A British soldier was asked to move from a hospital waiting room last week because staff feared his uniform might offend other patients.
The family of Royal Air Force Sgt. Mark Prendeville said hospital workers told them “they didn’t want to upset people” and that the hospital has “lots of different cultures coming in,” according to the Guardian.
“To say I was incensed would put it mildly,” Prendeville’s father, Jim Prendeville, told the BBC.
“He was more upset by the way he was treated because of his uniform than he was about the burns in his eyes."
Sgt. Prendeville, 38, went to the Queen Elizabeth the Queen Mother Hospital in Margate, Kent, on Wednesday after fire extinguisher chemicals got into his eyes. A female staff member asked him to move from the main waiting room, allegedly because of a previous “altercation” involving a man in uniform.

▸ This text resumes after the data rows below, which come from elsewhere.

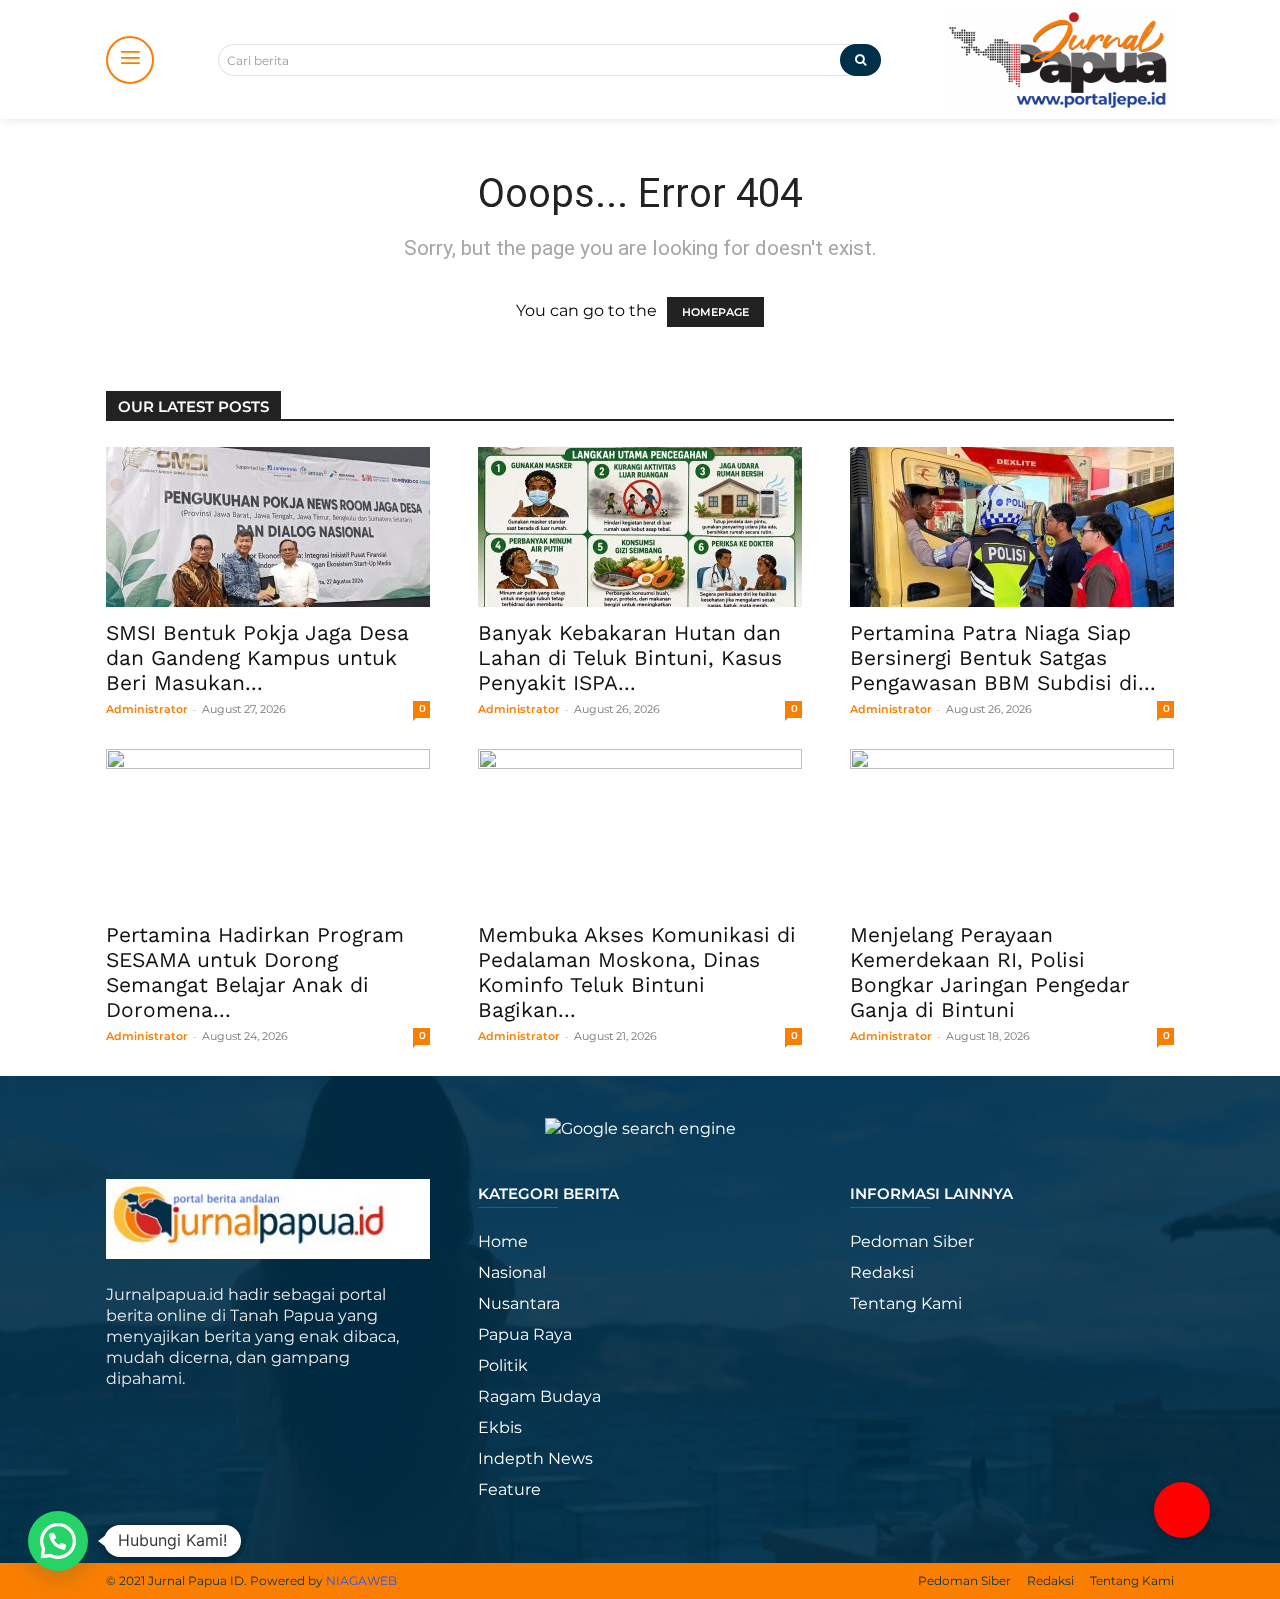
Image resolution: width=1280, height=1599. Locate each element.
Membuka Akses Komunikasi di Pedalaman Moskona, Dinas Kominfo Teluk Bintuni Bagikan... (637, 972)
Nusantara (519, 1303)
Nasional (512, 1272)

“This employee was acting in good faith, because previously there had been an altercation between a member of the public and a different member of the armed forces in uniform,” an East Kent University Hospitals NHS Foundation Trust spokesman told the BBC.
But Sgt. Prendeville’s father called the move “shameful.”
“He was more upset by the way he was treated because of his uniform than he was about the burns in his eyes,” Jim Prendeville said.
The hospital spokesman said the trust does not believe in treating military members differently from any member of the public and said that point was being reinforced to hospital employees “to make sure that this never happens again.”